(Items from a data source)
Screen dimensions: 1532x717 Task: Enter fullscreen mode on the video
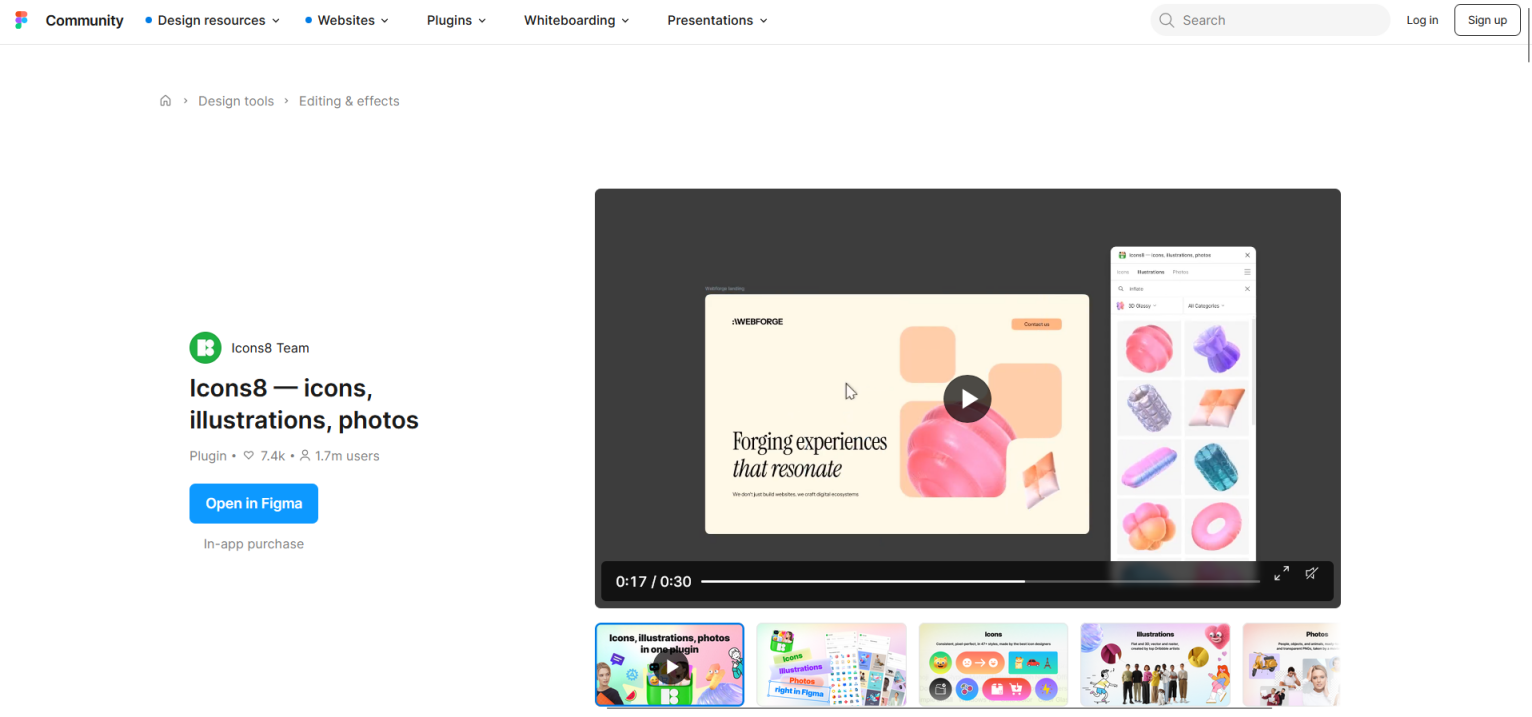(1281, 574)
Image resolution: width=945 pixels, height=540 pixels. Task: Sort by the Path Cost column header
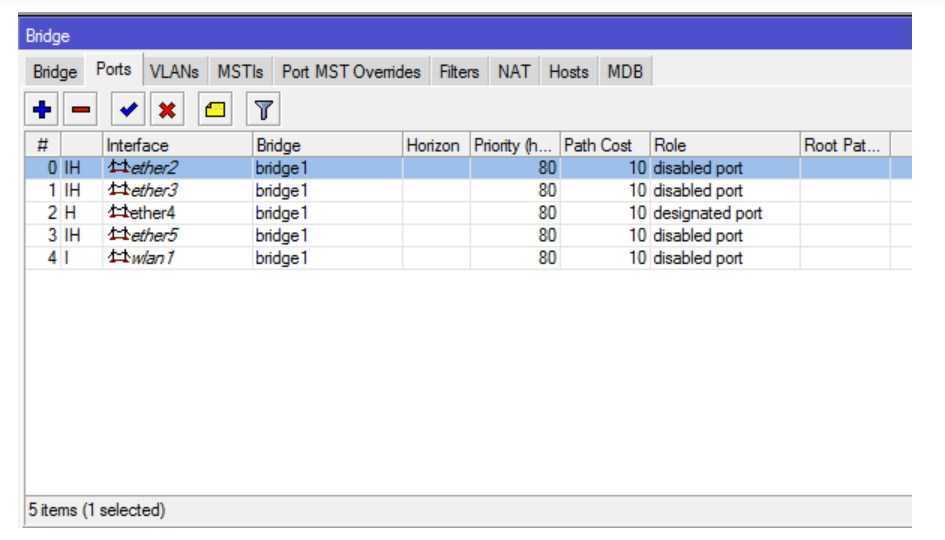click(x=603, y=145)
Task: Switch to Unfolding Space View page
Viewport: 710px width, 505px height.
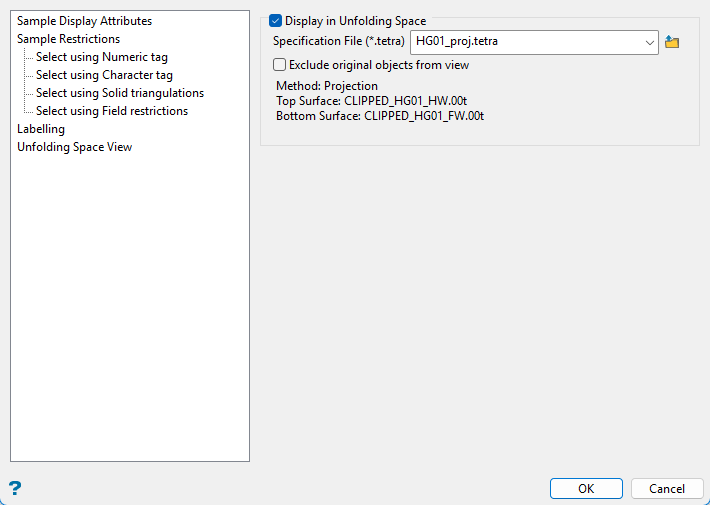Action: tap(74, 147)
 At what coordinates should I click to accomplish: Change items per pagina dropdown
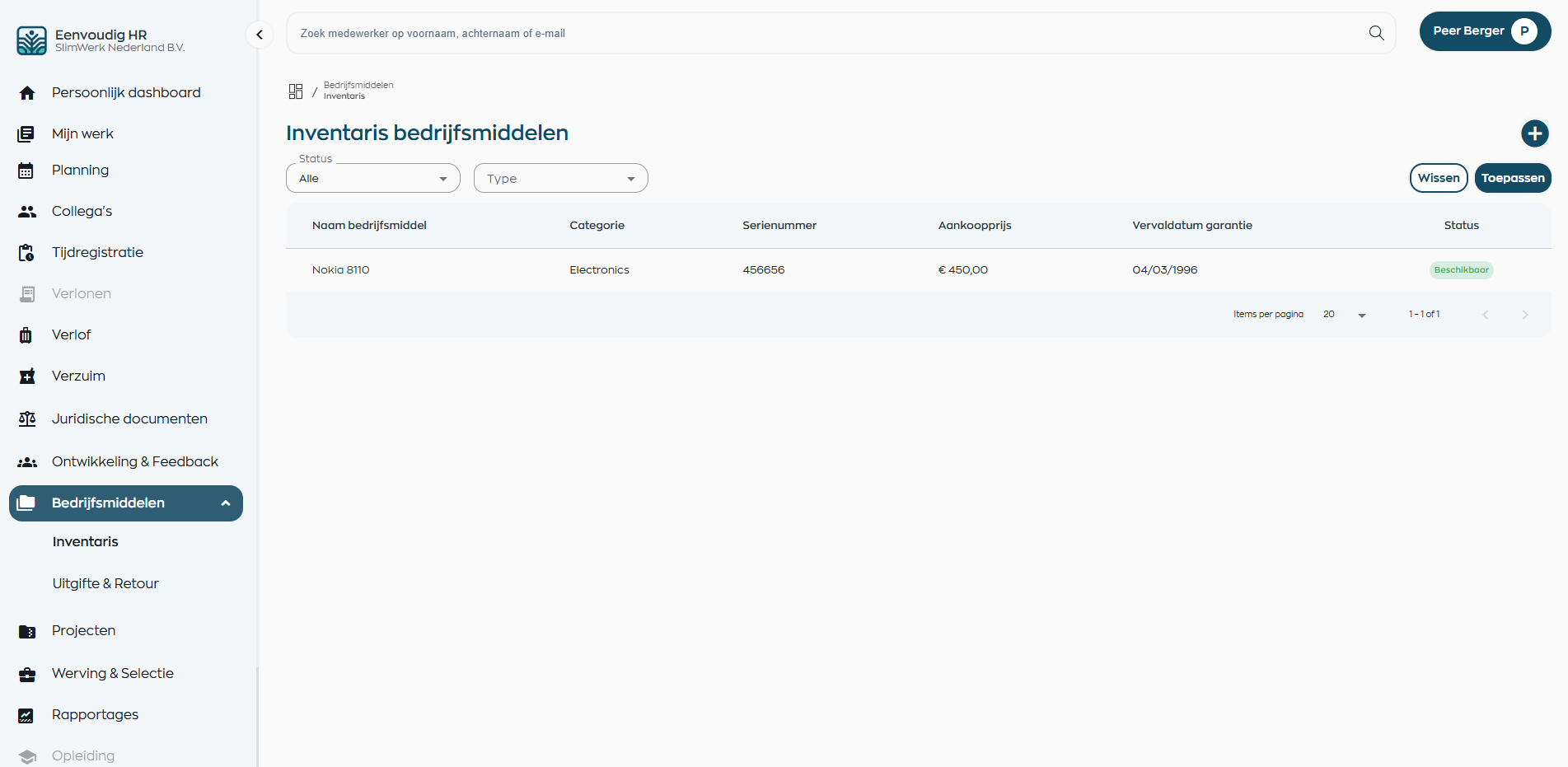coord(1345,315)
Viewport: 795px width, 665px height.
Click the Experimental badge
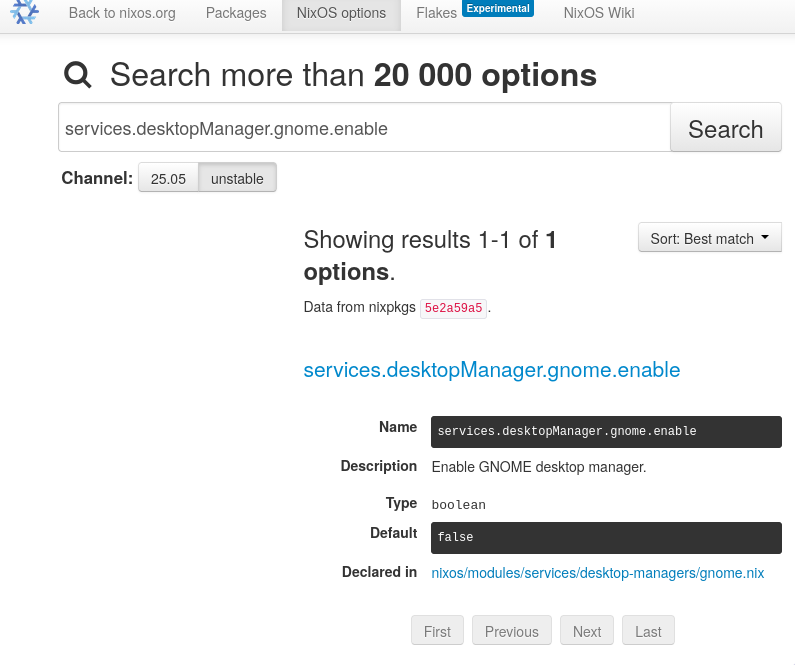tap(497, 9)
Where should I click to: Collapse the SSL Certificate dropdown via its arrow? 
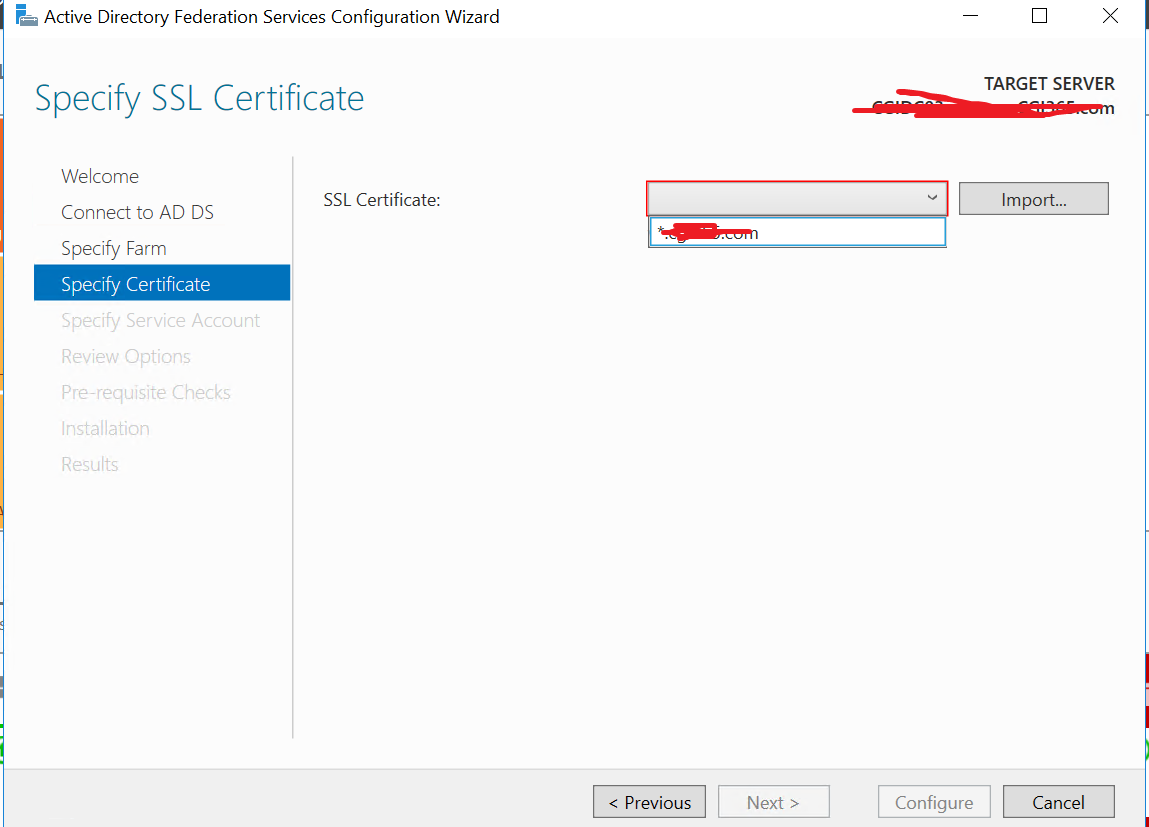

*Work request*. What is needed is an exact repetition of every line from the line with "Image resolution: width=945" to the end of the data above, both ends included, with no pictures.

*The completed task*.
Image resolution: width=945 pixels, height=540 pixels. Task: Sort by the Path Cost column header
click(x=603, y=145)
Task: Switch to Unfolding Space View page
Viewport: 710px width, 505px height.
Action: tap(74, 147)
 At what coordinates should I click to accomplish: Change items per pagina dropdown
coord(1345,315)
Viewport: 795px width, 665px height.
Click the Experimental badge
tap(497, 9)
Where should I click to: Collapse the SSL Certificate dropdown via its arrow? 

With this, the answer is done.